In Shakespeare's Hamlet, Claudius (Hamlet's Uncle) becomes the new King of Denmark after the death of Hamlet's father and Claudius's marriage to Hamlet's mother.
Act 1, scene 2 begins with Claudius addressing the court:
Though yet of Hamlet our dear brother's death The memory be green, and that it us befitted To bear our hearts in grief, and our whole kingdom To be contracted in one brow of woe, Yet so far hath discretion fought with natureThat we with wisest sorrow think on him Together with remembrance of ourselves. Therefore our sometime sister, now our queen, Th' imperial jointress to this warlike state, Have we, . . .Taken to wife
While acknowledging that he is saddened by his brother's death, Claudius explains that it is important to move on quickly from the sorrow, and so he has married his brother's wife. This is a dishonor to Prince Hamlet, because he has become Hamlet's stepfather before Hamlet has had time to properly grieve for his father.
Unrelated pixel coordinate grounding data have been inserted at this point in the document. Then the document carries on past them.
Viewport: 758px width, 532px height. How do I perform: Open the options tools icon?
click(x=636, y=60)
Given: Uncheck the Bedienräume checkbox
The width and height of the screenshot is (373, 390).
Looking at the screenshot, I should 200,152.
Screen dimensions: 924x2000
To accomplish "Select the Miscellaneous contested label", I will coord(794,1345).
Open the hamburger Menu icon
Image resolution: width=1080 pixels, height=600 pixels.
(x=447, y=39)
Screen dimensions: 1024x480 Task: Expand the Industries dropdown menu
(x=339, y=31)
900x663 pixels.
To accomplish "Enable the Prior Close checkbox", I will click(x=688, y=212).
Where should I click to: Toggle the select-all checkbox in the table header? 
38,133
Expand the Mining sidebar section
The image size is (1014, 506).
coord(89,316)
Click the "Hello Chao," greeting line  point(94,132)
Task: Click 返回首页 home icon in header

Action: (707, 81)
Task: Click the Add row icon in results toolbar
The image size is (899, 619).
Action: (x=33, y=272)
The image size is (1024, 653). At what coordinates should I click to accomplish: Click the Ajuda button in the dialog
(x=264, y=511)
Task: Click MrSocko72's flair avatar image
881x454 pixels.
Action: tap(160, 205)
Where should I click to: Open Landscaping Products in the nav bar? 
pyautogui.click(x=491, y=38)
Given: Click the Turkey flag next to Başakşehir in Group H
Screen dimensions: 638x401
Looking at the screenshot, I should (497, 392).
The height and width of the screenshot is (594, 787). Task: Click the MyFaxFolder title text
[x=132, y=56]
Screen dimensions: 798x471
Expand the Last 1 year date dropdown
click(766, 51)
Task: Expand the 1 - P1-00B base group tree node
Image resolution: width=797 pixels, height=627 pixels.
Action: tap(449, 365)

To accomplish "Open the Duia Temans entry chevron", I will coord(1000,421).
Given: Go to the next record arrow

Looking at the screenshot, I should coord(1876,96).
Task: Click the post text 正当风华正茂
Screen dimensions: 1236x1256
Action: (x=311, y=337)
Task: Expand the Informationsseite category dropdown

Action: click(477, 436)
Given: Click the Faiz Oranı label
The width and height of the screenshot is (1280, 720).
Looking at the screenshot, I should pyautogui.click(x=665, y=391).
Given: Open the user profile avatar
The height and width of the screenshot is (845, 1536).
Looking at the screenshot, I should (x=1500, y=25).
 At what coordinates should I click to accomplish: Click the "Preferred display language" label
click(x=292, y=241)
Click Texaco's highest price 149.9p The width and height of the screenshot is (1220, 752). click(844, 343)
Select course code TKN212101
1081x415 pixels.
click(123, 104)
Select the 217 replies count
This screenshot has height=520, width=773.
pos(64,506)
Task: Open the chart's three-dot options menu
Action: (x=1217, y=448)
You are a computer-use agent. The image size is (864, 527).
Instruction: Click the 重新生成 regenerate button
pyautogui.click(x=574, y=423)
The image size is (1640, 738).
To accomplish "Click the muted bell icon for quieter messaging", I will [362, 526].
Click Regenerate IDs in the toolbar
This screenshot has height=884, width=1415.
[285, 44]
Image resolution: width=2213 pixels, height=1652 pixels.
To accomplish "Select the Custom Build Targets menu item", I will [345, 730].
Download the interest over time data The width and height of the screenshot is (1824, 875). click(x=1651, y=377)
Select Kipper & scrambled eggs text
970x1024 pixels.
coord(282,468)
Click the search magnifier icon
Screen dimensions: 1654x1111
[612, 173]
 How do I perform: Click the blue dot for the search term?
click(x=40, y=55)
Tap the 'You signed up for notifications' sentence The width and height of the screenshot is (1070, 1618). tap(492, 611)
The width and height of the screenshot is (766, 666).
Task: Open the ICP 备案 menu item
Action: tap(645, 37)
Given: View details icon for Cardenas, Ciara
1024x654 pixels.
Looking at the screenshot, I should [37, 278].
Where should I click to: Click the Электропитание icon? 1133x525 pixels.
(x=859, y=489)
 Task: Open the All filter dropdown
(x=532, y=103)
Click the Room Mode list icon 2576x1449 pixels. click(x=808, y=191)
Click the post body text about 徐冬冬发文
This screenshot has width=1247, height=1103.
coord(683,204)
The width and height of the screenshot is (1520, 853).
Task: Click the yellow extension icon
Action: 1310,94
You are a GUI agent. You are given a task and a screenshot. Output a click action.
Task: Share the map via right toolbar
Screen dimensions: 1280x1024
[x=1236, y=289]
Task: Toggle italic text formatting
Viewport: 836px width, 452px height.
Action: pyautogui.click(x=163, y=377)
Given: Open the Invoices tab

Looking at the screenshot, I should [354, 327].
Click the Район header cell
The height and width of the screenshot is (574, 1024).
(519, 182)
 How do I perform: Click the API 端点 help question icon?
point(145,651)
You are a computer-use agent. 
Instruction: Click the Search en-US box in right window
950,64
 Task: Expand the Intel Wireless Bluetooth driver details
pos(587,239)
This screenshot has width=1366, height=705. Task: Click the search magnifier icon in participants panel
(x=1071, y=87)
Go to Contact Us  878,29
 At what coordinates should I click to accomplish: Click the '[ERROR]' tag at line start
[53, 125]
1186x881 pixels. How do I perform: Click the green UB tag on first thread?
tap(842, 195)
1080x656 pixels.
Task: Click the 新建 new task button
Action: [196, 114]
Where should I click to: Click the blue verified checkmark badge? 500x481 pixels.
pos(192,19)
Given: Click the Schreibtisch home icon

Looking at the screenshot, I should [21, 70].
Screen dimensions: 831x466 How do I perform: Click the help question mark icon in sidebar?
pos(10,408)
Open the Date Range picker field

Later in the same scene, he says to Hamlet, "How is it that the clouds still hang on you?" In this quote, Claudius is basically asking, "Why are you still sad?" This is not something one should say to a grieving son.
Claudius goes on to say:
'Tis sweet and commendable in your nature, Hamlet, To give these mourning duties to your father; But you must know, your father lost a father; That father lost, lost his, and the survivor bound In filial obligation for some term To do obsequious sorrow. But to persever In obstinate condolement is a course Of impious stubbornness. 'Tis unmanly grief; It shows a will most incorrect to heaven, A heart unfortified, a mind impatient, An understanding simple and unschool'd; . . . We pray you throw to earth This unprevailing woe, and think of us As of a father
In this passage, Claudius tells Hamlet that he should move on: he calls Hamlet's grief "unmanly." By pointing out that "your father lost a father" and so on, Claudius is trying to say that death is a natural progression and therefore suggests that Hamlet should not be saddened by death. Then Claudius tells Hamlet to think of him as a father.
Claudius is therefore disrespectful to his nephew (and by extension, the memory of his brother) by not letting him grieve.